SOURCE EXTRACT:
Hunter, who had been sitting silently the whole while, his fist still clenched on the battered table, allowed a smile to slowly spread across his face. "I do," he said softly. "But I'm not used to hearing it expressed so eloquently."
A line. Hunter knew it, I knew it, and sure as hell this fellow knew it. But he was grateful for the decency, the gentleness, and now he looked like a little kid at Christmas, surveying all the presents under the tree. Eagerly, he pulled a tattered copy of "Fear and Loathing in Las Vegas" from his back pocket and thrust it forward to Hunter.
He looked confused for a moment, until I slid my pen across the table. He autographed the book, stood up, shook the guy's hand and sent him quietly into the chilly Colorado night.
"That was nice," I said.
Hunter cleared his throat.
"Yeah, well, anyhow, those goddamned developers, I'm going to take a garden trowel and rip their lungs clear out of their chests..."
I'd offered my bosses a chance at a Hunter interview story, and they decided – correctly--that he hadn't made any news. And so, since they passed on it, I was free to write something for someone else.

[Dataset entries]
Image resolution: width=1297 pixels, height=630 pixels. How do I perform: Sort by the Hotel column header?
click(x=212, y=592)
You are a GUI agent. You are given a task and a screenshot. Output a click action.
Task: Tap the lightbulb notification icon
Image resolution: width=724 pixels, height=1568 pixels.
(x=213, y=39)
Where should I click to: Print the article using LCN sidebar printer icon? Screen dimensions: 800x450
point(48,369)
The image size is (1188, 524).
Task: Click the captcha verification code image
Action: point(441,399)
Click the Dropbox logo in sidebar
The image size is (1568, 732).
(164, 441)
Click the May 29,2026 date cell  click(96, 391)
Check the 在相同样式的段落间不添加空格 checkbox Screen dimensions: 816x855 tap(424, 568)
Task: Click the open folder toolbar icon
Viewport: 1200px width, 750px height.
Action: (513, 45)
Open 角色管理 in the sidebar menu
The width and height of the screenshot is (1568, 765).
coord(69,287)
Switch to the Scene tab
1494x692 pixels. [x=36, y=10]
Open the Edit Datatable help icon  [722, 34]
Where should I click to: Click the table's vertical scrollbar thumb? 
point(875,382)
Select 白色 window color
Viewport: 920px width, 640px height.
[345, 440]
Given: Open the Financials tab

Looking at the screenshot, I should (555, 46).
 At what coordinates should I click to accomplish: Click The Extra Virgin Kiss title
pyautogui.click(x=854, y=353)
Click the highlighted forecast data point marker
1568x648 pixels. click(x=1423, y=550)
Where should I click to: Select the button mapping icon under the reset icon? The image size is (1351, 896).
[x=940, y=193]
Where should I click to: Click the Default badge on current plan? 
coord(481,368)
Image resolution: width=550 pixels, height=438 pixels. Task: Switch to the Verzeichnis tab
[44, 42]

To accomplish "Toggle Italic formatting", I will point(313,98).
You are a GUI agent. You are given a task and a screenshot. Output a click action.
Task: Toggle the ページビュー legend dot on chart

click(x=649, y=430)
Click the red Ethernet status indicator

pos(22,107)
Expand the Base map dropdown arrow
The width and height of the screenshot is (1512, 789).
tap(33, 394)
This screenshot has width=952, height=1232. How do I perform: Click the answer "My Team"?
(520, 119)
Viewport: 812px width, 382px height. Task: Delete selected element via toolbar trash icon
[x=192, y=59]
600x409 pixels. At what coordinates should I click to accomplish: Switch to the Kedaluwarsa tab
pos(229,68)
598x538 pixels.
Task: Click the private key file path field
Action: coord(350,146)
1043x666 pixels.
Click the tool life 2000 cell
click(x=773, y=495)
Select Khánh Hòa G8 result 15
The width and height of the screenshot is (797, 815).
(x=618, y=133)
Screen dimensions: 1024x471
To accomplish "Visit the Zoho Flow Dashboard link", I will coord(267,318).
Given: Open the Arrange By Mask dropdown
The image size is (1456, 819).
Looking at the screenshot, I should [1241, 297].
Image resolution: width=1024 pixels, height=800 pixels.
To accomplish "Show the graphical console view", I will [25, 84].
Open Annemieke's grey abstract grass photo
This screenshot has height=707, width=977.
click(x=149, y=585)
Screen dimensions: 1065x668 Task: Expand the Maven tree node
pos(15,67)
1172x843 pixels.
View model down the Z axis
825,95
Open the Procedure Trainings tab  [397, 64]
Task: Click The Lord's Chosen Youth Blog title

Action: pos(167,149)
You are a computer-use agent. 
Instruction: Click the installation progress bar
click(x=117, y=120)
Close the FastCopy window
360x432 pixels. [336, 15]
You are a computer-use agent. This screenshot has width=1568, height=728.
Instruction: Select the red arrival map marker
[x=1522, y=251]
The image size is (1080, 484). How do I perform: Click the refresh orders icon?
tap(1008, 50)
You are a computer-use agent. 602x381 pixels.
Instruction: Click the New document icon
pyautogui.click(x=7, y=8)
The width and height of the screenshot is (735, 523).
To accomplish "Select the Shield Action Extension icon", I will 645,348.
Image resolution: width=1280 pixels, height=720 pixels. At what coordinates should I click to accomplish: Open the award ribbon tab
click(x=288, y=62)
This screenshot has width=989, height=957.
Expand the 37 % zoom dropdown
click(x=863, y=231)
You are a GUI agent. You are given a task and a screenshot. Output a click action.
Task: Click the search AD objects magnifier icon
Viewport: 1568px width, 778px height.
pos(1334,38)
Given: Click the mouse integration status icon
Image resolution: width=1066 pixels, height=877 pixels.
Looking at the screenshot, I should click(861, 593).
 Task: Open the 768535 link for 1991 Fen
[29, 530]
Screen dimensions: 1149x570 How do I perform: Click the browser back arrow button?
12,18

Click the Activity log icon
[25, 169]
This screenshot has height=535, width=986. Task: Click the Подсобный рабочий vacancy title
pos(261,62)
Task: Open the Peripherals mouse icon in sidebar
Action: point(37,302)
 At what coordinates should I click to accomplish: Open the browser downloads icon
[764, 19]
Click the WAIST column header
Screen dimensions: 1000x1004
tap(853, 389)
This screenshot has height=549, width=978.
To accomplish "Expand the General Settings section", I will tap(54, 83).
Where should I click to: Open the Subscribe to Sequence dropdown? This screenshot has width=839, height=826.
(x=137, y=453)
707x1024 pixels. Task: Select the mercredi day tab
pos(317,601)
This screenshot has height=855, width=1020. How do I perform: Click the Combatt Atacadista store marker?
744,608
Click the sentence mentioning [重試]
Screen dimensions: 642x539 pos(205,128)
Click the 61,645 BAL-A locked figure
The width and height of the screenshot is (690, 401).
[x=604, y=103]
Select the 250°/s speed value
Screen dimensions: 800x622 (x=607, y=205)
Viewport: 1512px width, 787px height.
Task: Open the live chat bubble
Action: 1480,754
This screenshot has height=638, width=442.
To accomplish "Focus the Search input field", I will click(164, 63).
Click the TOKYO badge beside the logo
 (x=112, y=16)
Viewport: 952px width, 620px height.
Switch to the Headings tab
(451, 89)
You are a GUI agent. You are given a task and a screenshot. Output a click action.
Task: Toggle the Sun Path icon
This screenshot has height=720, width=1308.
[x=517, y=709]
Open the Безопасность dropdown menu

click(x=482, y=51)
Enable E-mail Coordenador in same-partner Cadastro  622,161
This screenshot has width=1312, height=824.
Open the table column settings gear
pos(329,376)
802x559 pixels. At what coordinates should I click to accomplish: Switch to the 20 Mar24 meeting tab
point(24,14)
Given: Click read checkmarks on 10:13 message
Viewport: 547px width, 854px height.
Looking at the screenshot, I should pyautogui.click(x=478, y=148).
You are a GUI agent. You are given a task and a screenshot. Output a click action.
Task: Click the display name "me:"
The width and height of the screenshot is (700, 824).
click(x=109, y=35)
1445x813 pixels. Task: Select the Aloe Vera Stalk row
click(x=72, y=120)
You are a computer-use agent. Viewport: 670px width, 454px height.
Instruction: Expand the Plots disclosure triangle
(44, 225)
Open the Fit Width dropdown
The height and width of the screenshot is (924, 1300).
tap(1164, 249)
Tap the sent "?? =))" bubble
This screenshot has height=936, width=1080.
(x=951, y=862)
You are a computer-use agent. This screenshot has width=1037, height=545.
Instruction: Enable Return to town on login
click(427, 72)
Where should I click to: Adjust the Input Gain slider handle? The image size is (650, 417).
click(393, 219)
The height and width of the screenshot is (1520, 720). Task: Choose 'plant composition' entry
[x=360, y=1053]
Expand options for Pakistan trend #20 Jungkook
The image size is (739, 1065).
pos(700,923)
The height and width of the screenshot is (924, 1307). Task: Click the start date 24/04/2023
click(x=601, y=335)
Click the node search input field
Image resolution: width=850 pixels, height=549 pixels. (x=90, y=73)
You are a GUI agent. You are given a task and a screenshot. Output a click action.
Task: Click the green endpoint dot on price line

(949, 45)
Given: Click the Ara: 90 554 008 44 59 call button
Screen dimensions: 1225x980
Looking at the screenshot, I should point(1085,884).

WHAT YOU NEED TO DO:
1. Answer these questions about the passage on Hunter:
(a) What book did the fellow pull from his back pocket?
(b) What did the narrator slide across the table?
(c) What did the narrator's bosses decide about the interview story?
2. Output the portion of the passage about Hunter starting with "A line. Hunter" and going on through "chilly Colorado night.".
3. Go on with the passage about Hunter, picking up after its last sentence.
The entries have no part in this work.

RESPONSE LIST:
1.
(a) "Fear and Loathing in Las Vegas"
(b) A pen
(c) That he hadn't made any news

2.
A line. Hunter knew it, I knew it, and sure as hell this fellow knew it. But he was grateful for the decency, the gentleness, and now he looked like a little kid at Christmas, surveying all the presents under the tree. Eagerly, he pulled a tattered copy of "Fear and Loathing in Las Vegas" from his back pocket and thrust it forward to Hunter.
He looked confused for a moment, until I slid my pen across the table. He autographed the book, stood up, shook the guy's hand and sent him quietly into the chilly Colorado night.

3.
In hindsight, it's not hard to see why the suits at AP were less than enamored with the tell-all nature one of their reporters laid out about a night with the Good Doctor. Rereading the AJR piece now, it's harder than ever to argue with friends who opined that I must have had a death wish of sorts in writing it as I chose to.
The AP has pretty strong union rules, so firing me--which must have crossed their minds--wasn't really an option. So, instead, they busted me down to menial reporting tasks--covering local news, the kind of thing I'd done when I first arrived at the bureau nearly 10 years before. My days were filled with quiet desperation and devoted to searching for work.
One night, during one of our infrequent conversations, I let Hunter know what was up, being careful not to suggest that I blamed him in any way for what had happened. After all, I had written the piece, not he.
"Do you regret anything you wrote?" he asked in that gruff, challenging way.
"No," I told him. "But I sure as hell regret the fallout."
His voice softened just a bit.
"You wrote the truth," he said, "and there's never anything wrong with that."
In November 2000 Hunter began writing a column on pretty much whatever he pleased for ESPN's Web site, a forum that allowed him to opine primarily on two of his passions, sports and gambling.
His health was beginning to fail him, which must have been frightening, even though he was unlikely to admit it. In a July 21, 2003, column titled "Welcome to the Big Darkness," Hunter wrote about undergoing spinal surgery to relieve the pain then shooting through his body: "I hate pain, despite my ability to tolerate it beyond all known parameters, which is not necessarily a good thing."
That column, and later ones, include the leitmotif: "Big Darkness, soon come."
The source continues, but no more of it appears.